**What to produce:**
The data below is to be transcribed word for word; pictures are to be excluded.

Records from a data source
----

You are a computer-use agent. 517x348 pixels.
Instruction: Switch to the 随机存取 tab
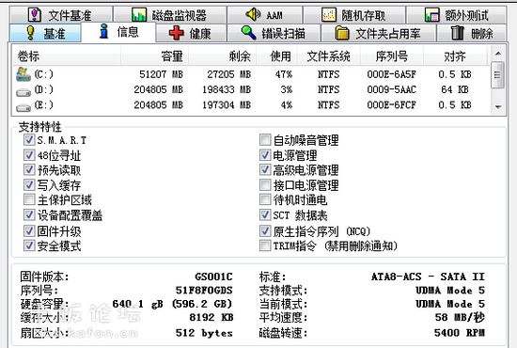pyautogui.click(x=354, y=15)
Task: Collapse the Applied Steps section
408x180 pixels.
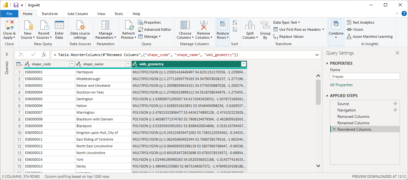Action: pyautogui.click(x=327, y=96)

----

**Solved problem:**
You are a computer-use agent. 517x348 pixels.
Instruction: Switch to the 随机存取 tab
pyautogui.click(x=354, y=15)
Task: Collapse the Applied Steps section
408x180 pixels.
Action: pyautogui.click(x=327, y=96)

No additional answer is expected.